On 9/10/12 beginning at 2:45 p.m., food storage practices in the cafeteria were reviewed. In the salad bar there was a container of uncooked, cut tomatoes with a temperature of 45 degrees F. In a concurrent interview with Dietary Management Staff (DMS) stated that the hospital developed a system to monitor temperatures of food held on the salad bar for breakfast, lunch and dinner. Concurrent review of the hospital document titled "Cafe Food Temps Record Sheet" dated 9/10/12, revealed that while the hospital was monitoring temperatures of some PHF's, the system did not include monitoring of the tomatoes. The DMS also stated that at breakfast cantaloupe was occasionally utilized; however was also not monitored. DMS acknowledged that the current temperature monitoring system did not comprehensively include a PHFs which were served.

HISTORY AND PHYSICAL

Tag No.: A0952

Based on medical record review and document review, in 5 out of 14 patient records surveyed, the hospital failed to ensure that an appropriate medical history and physical examination (H&P) was completed within 30 days prior to surgery.

Findings:

On 9/10/12 and 9/11/12, review of 14 preoperative patient records demonstrated that the record of Patient 100 contained a preoperative H&P performed more than 30 days prior to the date of surgery. The record of Patient 104 was absent history of present illness. The record of Patient 105 was absent documentation of a physical examination except for the pelvic exam. The record of Patient 106 stated that there was no past medical history, although the form the patient filled out listed arthritis, neck pain, and liver disease secondary to autoimmune hepatitis. The record of Patient 113 was absent history of present illness and absent past medical history.

Review of the medical staff bylaws, rules and regulations on 9/11/12 demonstrated that the H&P must be present prior to surgery. In an elective situation, the procedure will not proceed until the appropriate H&P documentation has occurred. The H&P must include details of present illness, pertinent past medical and surgical history, and an appropriate assessment of cardiorespiratory status and must be performed within 30 days prior to the date of surgery.

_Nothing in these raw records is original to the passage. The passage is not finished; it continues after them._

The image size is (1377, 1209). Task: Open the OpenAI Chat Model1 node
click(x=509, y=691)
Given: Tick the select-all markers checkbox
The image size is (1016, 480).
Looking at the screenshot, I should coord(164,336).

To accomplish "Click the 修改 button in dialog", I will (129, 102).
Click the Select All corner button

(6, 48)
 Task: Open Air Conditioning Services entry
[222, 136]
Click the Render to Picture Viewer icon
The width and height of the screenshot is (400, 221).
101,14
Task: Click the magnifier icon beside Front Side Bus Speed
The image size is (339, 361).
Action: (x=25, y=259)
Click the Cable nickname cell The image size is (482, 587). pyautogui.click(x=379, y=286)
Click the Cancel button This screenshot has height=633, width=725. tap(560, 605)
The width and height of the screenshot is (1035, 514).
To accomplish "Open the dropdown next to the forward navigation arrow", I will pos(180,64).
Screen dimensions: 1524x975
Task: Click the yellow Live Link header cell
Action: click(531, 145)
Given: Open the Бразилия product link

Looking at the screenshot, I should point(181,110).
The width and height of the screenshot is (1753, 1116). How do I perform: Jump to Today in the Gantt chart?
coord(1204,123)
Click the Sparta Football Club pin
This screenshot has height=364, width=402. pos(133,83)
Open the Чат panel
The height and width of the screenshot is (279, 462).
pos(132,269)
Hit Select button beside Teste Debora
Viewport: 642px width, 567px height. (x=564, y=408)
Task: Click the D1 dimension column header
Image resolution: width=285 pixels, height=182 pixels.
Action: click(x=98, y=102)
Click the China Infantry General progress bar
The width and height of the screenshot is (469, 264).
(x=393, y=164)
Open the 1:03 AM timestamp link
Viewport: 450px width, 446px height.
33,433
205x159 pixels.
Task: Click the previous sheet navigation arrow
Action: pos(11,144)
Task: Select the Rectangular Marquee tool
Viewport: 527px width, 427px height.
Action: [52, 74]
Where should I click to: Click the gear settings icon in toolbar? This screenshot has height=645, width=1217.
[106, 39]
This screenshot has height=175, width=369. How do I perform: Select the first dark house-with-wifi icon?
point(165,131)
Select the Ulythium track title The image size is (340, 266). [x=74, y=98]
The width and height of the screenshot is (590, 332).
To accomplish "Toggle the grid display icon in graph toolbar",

On 9/12/12, review of hospital policy "Admission" last revised 8/11, demonstrated the requirement that every patient must have a"complete history and physician examination" before admission or within 24 hours after admission. Review of policy "Preparation of the Patient for Surgery" last revised 5/11, demonstrated the requirement that the patient will not be taken to the operating room until the chart is complete, including the
H&P and physical data: heart, respiratory, neurological, and gastro intestinal assessment.